Diritti Animali

Non tutti uguali di fronte alla legge

Ma l'agnellino dove lo metto?

16 luglio 2004
Luisella Battaglia

Dopo un iter tormentato e molte polemiche, nei giorni scorsi è stata approvata al Senato una legge per la protezione degli animali. Con essa si entra indubbiamente in una nuova stagione dei diritti: basti pensare che chi sevizia o abbandona un animale oggi rischia il carcere e non più, come finora, una semplice multa.
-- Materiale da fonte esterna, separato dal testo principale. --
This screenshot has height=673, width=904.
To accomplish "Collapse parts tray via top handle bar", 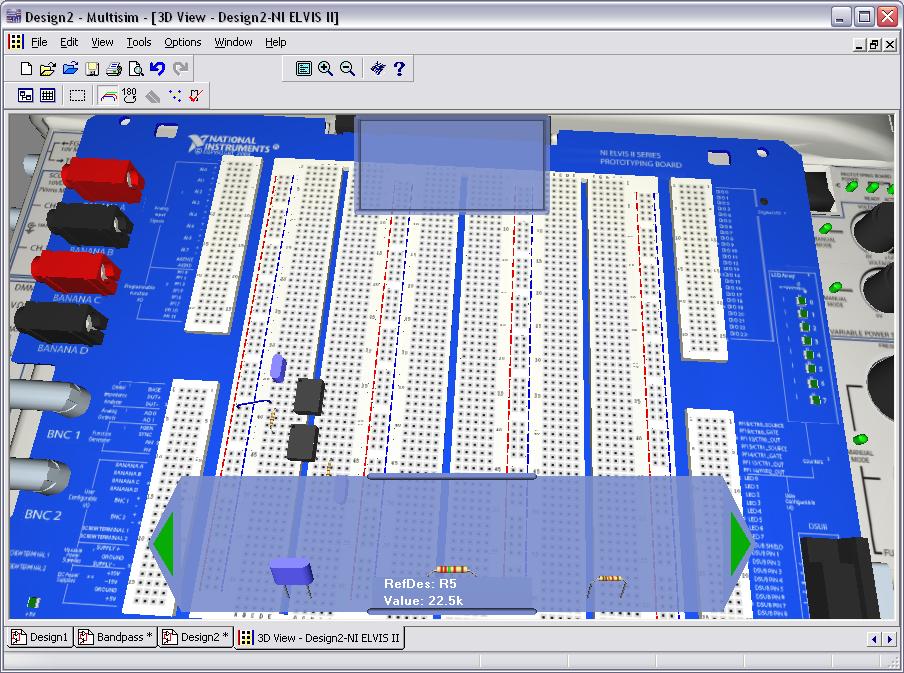I will click(x=451, y=477).
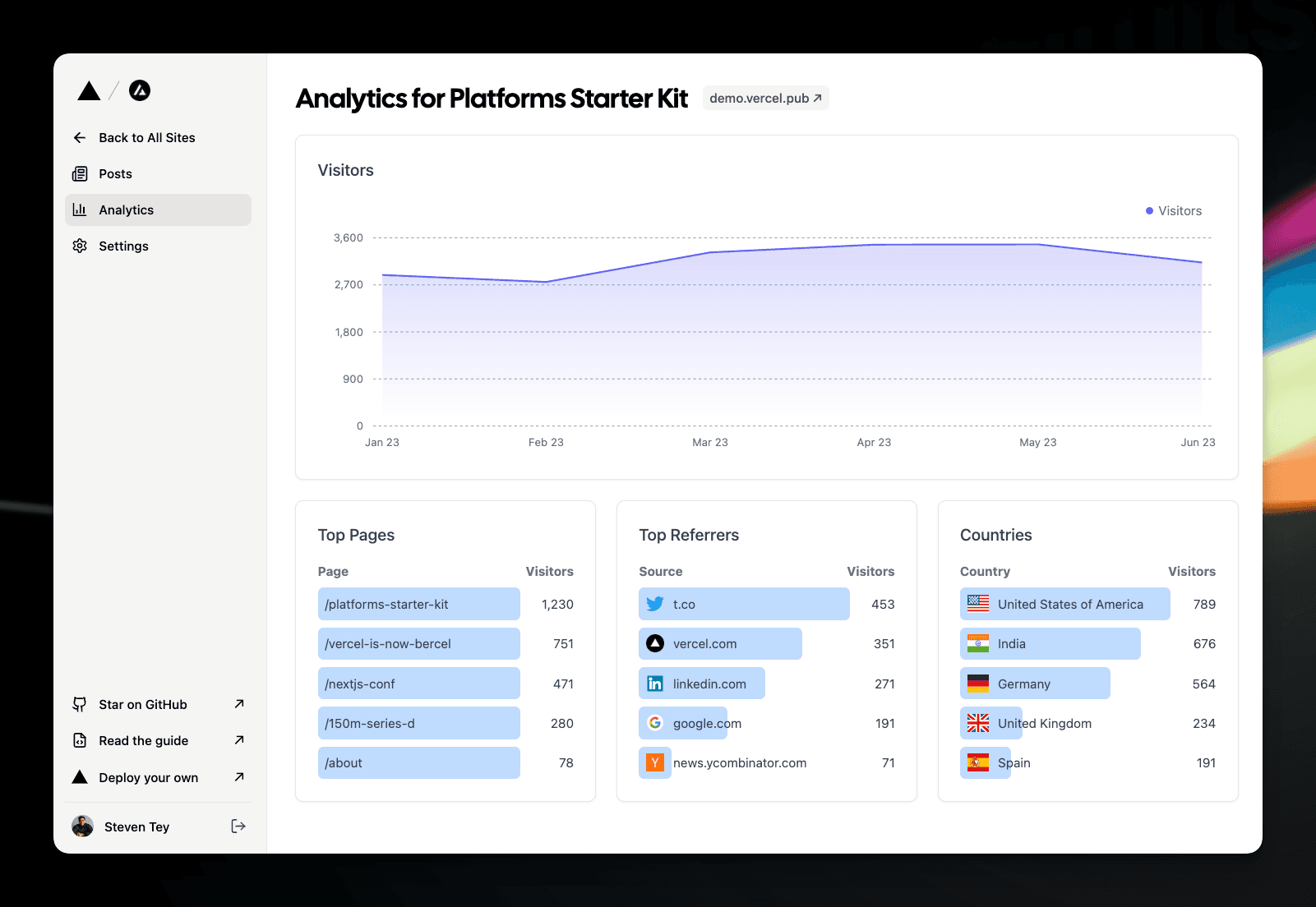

E tuttavia non poche riserve sono state avanzate, specie da parte delle associazioni animaliste, sia per le deroghe che la legge prevede (ad esempio per le feste e manifestazioni paesane che comportino sevizie, quasi che una crudeltà ammessa dalla tradizione sia meno crudele...), sia perché essa non si applica di fatto all'allevamento, trasporto, macellazione, sperimentazione scientifica, attività circensi, giardini zoologici etc.
Insomma la legge tutelerebbe gli animali di affezione, quelli con cui gli uomini hanno scelto di vivere, trascurando tutti gli altri, come se non fossero tutti uguali dinanzi al dolore, alla sofferenza, alla morte. Ma allora: è giusto trattare diversamente gli animali familiari? Proviamo a rispondere servendoci dell'opinione di uno dei massimi filosofi contemporanei, il teorico dell'etica della comunicazione, Jurgen Habermas, certo non sospetto di buonismo animalista.
A suo avviso, si può parlare di una responsabilità morale «analogica» nei confronti degli animali con cui entriamo in comunicazione, scambiamo emozioni, condividiamo esperienze. Essi, in tal modo, non sono più semplici oggetti a nostra disposizione ma diventano, in qualche modo, soggetti capaci di interagire con noi e di mettere in mostra caratteri e attitudini peculiari. Ne deriva una precisa responsabilità morale da parte umana: in relazione al modo in cui gli animali comunicano con noi, ne facciamo esperienza come di una controparte che richiede protezione e cura. Essi, per così dire, si affidano a noi, avanzano, per riprendere le stesse parole di Habermas, un «diritto alla nostra tutela fiduciaria delle loro esigenze».
Si potrebbe, tuttavia, chiedere se il concetto di responsabilità morale analogica non dovrebbe estendersi a tutti gli animali potenzialmente capaci di interagire con noi. Perché , ad esempio, non ai vitelli, ai conigli, agli agnelli? Avete mai sperimentato l'affettuosità di un vitellino, la sensibilità di un coniglio, la tenerezza di un agnello? Allontanati dal nostro sguardo, ricacciati nel buio del silenzio, quegli animali ridiventano oggetti, pronti a essere trasformati in alimenti, cavie, trofei di caccia.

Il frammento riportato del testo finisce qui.